Specialists have responded to proposals to share their technology with worries about what would happen if someone else is using the telehealth system when they need it for an emergency, so it might work better if the systems are instituted as a shared resource for a hospital community, said Dr. Zachrison. “Figure out how to improve access to specialist care through a system that is condition-agnostic.”

The push for innovative thinking and funding to facilitate collaboration on stroke care could be within hospitalists' domain, the experts said.

“Hospitalists are often in influential administrative leadership positions that can help bring not just the clinical issues to the fore but speak out about the financial drivers underlying the way we deliver and provide care,” said Dr. Hsia. “It is vital that financial incentives be designed in such a way to promote networks of small hospitals that can access the specialists that are more commonly available around the clock in bigger hospitals.”

It may turn out the best way to do that is to put those specialists in helicopters, Dr. Hubert maintains. He led a study, published by JAMA in May, that compared stroke patients treated by the flying intervention service with those transferred for care. Thrombectomy was performed in 83% of the flying team patients compared to 67% of the transfer group, and the median time from decision to pursue thrombectomy to the start of the procedure was 58 minutes versus 148 minutes.

“We showed that we are 90 minutes faster. That's huge for stroke care,” said Dr. Hubert. The study did not show a significant difference in functional outcomes, but that may require a bigger population, he noted. “We know that one and a half hours longer is not good for any of these patients.”

At a conference he attended in California in June, there was much talk of how to get more hospitals thrombectomy-capable, he said. The flying service effectively does that, and with a team that has a high volume of strokes under its belt to boot. Team members bring their own equipment and catheters, requiring the rural hospital to have just an angiography suite and helipad.

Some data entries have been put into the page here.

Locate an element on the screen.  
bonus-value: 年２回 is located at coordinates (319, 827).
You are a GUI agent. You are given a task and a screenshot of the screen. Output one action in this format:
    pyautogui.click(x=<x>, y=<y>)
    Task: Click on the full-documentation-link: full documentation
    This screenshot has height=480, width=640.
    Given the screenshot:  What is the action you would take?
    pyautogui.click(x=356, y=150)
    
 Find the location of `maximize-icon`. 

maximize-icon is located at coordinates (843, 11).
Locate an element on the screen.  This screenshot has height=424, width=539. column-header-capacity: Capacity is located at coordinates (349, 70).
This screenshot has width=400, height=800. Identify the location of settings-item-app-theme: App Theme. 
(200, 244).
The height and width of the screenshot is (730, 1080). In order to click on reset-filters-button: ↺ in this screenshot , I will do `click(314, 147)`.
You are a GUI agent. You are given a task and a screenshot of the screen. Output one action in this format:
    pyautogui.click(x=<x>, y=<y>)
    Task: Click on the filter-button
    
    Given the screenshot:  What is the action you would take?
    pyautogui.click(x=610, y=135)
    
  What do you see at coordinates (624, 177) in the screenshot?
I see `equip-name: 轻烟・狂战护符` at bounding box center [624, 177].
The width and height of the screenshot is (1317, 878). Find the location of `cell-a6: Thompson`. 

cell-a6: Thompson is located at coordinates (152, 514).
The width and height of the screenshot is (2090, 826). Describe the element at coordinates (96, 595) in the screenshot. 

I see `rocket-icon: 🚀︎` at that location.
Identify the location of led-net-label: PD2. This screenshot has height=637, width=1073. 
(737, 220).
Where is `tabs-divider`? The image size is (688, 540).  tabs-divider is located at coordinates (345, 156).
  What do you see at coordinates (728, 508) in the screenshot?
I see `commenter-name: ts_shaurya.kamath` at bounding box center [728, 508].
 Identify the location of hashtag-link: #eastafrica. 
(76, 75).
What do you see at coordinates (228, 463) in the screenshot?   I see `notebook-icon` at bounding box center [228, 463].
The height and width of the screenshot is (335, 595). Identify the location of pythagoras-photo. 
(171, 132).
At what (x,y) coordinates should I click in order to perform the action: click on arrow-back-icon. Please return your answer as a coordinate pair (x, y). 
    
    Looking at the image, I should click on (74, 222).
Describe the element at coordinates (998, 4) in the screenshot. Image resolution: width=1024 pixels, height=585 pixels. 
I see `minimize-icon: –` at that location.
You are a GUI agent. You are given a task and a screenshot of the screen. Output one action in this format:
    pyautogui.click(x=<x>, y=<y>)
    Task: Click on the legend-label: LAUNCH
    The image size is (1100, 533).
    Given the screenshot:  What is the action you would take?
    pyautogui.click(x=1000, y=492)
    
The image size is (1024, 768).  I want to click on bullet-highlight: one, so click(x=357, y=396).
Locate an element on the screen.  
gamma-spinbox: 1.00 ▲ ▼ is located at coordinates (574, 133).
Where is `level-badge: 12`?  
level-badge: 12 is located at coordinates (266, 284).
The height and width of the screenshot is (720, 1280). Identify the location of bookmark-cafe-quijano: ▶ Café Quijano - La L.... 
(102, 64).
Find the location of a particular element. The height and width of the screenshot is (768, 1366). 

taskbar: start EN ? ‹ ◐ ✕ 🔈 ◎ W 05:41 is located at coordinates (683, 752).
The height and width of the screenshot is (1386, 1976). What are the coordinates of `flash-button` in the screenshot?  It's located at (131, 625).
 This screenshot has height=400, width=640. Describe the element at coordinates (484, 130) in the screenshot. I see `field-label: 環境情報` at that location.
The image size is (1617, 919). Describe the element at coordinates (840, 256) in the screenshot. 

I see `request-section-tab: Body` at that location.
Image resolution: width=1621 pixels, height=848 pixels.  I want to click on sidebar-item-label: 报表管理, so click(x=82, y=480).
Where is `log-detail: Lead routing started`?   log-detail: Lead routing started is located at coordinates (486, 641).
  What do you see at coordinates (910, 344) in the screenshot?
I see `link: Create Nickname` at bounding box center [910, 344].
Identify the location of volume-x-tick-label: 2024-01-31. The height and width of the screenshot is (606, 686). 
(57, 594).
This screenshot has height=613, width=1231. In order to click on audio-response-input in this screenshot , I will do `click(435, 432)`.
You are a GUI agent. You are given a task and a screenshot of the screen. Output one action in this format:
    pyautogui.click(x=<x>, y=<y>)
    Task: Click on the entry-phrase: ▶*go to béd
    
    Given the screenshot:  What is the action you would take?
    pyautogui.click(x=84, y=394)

Having a helicopter and a set of stroke intervention specialists at the ready does carry a significant cost, Dr. Hubert acknowledged. The German researchers are still assessing that, and cost-effectiveness would likely vary by country.

“We're not at the point where we can say this is the best concept, and everyone needs to do it,” he said. “On the other hand, what is the alternative?”

The status quo, perhaps. “It's probably not ever possible to have quite the same outcomes for time-sensitive conditions in rural areas, with the reality of how long it takes someone to get to medical care or how long it takes medical care to get to them, and I don't know that we'll ever overcome that entirely,” said Dr. Joynt Maddox.

However, she is pleased to see progress in getting rural stroke care in the U.S. closer to as good as it can be. “There's been so much advancement in how we think about systems of care, and how we make these connections, and how we use telehealth,” Dr. Joynt Maddox said. “We need to do more systems thinking in order to be able to get care to the people that need it, but I'm optimistic.”